→ **Work order**
Once the records have been read, set every one down as it stands.
--- Data records Enclosed Below ---
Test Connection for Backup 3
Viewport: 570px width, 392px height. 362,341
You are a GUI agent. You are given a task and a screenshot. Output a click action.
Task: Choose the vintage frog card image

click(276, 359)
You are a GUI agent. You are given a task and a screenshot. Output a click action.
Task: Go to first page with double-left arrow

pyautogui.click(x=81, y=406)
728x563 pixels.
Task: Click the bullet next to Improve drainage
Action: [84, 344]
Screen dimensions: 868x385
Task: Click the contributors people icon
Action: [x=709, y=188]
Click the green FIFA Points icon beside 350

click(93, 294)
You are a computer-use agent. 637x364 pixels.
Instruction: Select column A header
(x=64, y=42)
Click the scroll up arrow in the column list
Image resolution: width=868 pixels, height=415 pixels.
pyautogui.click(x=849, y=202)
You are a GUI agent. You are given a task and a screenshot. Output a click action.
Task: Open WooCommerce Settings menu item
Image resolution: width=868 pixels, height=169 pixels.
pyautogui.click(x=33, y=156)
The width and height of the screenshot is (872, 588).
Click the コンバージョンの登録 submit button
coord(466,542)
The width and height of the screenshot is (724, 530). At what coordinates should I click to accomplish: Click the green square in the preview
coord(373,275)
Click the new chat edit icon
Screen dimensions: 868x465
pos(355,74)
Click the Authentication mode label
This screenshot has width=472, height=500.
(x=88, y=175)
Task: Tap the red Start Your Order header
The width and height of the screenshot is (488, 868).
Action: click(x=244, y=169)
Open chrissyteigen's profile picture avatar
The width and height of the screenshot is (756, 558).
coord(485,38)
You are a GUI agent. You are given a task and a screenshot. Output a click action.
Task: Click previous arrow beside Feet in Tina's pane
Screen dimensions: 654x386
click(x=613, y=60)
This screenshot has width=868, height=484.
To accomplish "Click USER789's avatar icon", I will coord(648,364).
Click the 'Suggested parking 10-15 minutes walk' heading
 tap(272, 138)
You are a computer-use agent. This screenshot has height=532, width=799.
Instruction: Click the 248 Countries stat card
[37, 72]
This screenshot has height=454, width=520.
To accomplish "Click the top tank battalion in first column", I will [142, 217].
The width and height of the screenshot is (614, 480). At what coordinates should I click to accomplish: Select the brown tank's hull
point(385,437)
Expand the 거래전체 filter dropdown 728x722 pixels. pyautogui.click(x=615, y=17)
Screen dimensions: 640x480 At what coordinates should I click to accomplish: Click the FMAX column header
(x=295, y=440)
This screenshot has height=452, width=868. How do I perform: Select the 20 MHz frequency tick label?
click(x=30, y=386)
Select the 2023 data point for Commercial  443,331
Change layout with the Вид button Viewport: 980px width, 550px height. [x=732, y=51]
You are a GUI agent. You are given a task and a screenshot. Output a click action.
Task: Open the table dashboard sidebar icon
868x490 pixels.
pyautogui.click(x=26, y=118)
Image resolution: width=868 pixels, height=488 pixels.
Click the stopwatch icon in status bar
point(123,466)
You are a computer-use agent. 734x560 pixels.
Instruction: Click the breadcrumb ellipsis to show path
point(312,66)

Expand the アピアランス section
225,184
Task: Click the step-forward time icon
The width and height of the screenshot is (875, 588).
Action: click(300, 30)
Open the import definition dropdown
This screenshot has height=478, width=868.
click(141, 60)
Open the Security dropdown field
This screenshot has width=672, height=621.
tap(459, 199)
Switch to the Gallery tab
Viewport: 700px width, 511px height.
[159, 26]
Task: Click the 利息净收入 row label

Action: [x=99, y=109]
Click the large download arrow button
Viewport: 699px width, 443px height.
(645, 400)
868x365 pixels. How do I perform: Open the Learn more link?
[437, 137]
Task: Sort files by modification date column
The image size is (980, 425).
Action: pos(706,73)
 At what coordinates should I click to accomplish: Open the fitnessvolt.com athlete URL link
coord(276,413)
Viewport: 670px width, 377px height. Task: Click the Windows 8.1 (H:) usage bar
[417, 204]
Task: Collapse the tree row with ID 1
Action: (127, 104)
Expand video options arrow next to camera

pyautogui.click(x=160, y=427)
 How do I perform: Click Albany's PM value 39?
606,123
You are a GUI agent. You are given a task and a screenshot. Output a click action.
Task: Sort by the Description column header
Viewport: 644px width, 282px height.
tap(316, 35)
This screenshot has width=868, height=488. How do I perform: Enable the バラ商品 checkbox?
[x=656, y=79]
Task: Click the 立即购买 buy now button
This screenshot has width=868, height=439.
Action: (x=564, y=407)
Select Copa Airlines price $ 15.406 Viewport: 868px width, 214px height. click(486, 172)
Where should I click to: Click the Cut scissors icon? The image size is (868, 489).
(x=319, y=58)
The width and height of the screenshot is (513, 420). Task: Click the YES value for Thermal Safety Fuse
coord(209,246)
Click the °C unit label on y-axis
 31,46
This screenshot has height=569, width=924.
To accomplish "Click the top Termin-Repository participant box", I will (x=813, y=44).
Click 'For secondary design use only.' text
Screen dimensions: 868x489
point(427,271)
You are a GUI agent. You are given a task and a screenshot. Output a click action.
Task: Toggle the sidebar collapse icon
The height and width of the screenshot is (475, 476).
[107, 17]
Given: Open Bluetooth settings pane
--- End of Enclosed Data records ---
→ **Response for this exercise**
Test Connection for Backup 3
Viewport: 570px width, 392px height. 362,341
You are a GUI agent. You are given a task and a screenshot. Output a click action.
Task: Choose the vintage frog card image

click(276, 359)
You are a GUI agent. You are given a task and a screenshot. Output a click action.
Task: Go to first page with double-left arrow

pyautogui.click(x=81, y=406)
728x563 pixels.
Task: Click the bullet next to Improve drainage
Action: [84, 344]
Screen dimensions: 868x385
Task: Click the contributors people icon
Action: [x=709, y=188]
Click the green FIFA Points icon beside 350

click(93, 294)
You are a computer-use agent. 637x364 pixels.
Instruction: Select column A header
(x=64, y=42)
Click the scroll up arrow in the column list
Image resolution: width=868 pixels, height=415 pixels.
pyautogui.click(x=849, y=202)
You are a GUI agent. You are given a task and a screenshot. Output a click action.
Task: Open WooCommerce Settings menu item
Image resolution: width=868 pixels, height=169 pixels.
pyautogui.click(x=33, y=156)
The width and height of the screenshot is (872, 588).
Click the コンバージョンの登録 submit button
coord(466,542)
The width and height of the screenshot is (724, 530). At what coordinates should I click to accomplish: Click the green square in the preview
coord(373,275)
Click the new chat edit icon
Screen dimensions: 868x465
pos(355,74)
Click the Authentication mode label
This screenshot has width=472, height=500.
(x=88, y=175)
Task: Tap the red Start Your Order header
The width and height of the screenshot is (488, 868).
Action: click(x=244, y=169)
Open chrissyteigen's profile picture avatar
The width and height of the screenshot is (756, 558).
coord(485,38)
You are a GUI agent. You are given a task and a screenshot. Output a click action.
Task: Click previous arrow beside Feet in Tina's pane
Screen dimensions: 654x386
click(x=613, y=60)
This screenshot has width=868, height=484.
To accomplish "Click USER789's avatar icon", I will coord(648,364).
Click the 'Suggested parking 10-15 minutes walk' heading
 tap(272, 138)
You are a computer-use agent. This screenshot has height=532, width=799.
Instruction: Click the 248 Countries stat card
[37, 72]
This screenshot has height=454, width=520.
To accomplish "Click the top tank battalion in first column", I will [142, 217].
The width and height of the screenshot is (614, 480). At what coordinates should I click to accomplish: Select the brown tank's hull
point(385,437)
Expand the 거래전체 filter dropdown 728x722 pixels. pyautogui.click(x=615, y=17)
Screen dimensions: 640x480 At what coordinates should I click to accomplish: Click the FMAX column header
(x=295, y=440)
This screenshot has height=452, width=868. How do I perform: Select the 20 MHz frequency tick label?
click(x=30, y=386)
Select the 2023 data point for Commercial  443,331
Change layout with the Вид button Viewport: 980px width, 550px height. [x=732, y=51]
You are a GUI agent. You are given a task and a screenshot. Output a click action.
Task: Open the table dashboard sidebar icon
868x490 pixels.
pyautogui.click(x=26, y=118)
Image resolution: width=868 pixels, height=488 pixels.
Click the stopwatch icon in status bar
point(123,466)
You are a computer-use agent. 734x560 pixels.
Instruction: Click the breadcrumb ellipsis to show path
point(312,66)

Expand the アピアランス section
225,184
Task: Click the step-forward time icon
The width and height of the screenshot is (875, 588).
Action: click(300, 30)
Open the import definition dropdown
This screenshot has height=478, width=868.
click(141, 60)
Open the Security dropdown field
This screenshot has width=672, height=621.
tap(459, 199)
Switch to the Gallery tab
Viewport: 700px width, 511px height.
[159, 26]
Task: Click the 利息净收入 row label

Action: [x=99, y=109]
Click the large download arrow button
Viewport: 699px width, 443px height.
(645, 400)
868x365 pixels. How do I perform: Open the Learn more link?
[437, 137]
Task: Sort files by modification date column
The image size is (980, 425).
Action: pos(706,73)
 At what coordinates should I click to accomplish: Open the fitnessvolt.com athlete URL link
coord(276,413)
Viewport: 670px width, 377px height. Task: Click the Windows 8.1 (H:) usage bar
[417, 204]
Task: Collapse the tree row with ID 1
Action: (127, 104)
Expand video options arrow next to camera

pyautogui.click(x=160, y=427)
 How do I perform: Click Albany's PM value 39?
606,123
You are a GUI agent. You are given a task and a screenshot. Output a click action.
Task: Sort by the Description column header
Viewport: 644px width, 282px height.
tap(316, 35)
This screenshot has width=868, height=488. How do I perform: Enable the バラ商品 checkbox?
[x=656, y=79]
Task: Click the 立即购买 buy now button
This screenshot has width=868, height=439.
Action: (x=564, y=407)
Select Copa Airlines price $ 15.406 Viewport: 868px width, 214px height. click(486, 172)
Where should I click to: Click the Cut scissors icon? The image size is (868, 489).
(x=319, y=58)
The width and height of the screenshot is (513, 420). Task: Click the YES value for Thermal Safety Fuse
coord(209,246)
Click the °C unit label on y-axis
 31,46
This screenshot has height=569, width=924.
To accomplish "Click the top Termin-Repository participant box", I will (x=813, y=44).
Click 'For secondary design use only.' text
Screen dimensions: 868x489
point(427,271)
You are a GUI agent. You are given a task and a screenshot. Output a click action.
Task: Toggle the sidebar collapse icon
The height and width of the screenshot is (475, 476).
[107, 17]
Given: Open Bluetooth settings pane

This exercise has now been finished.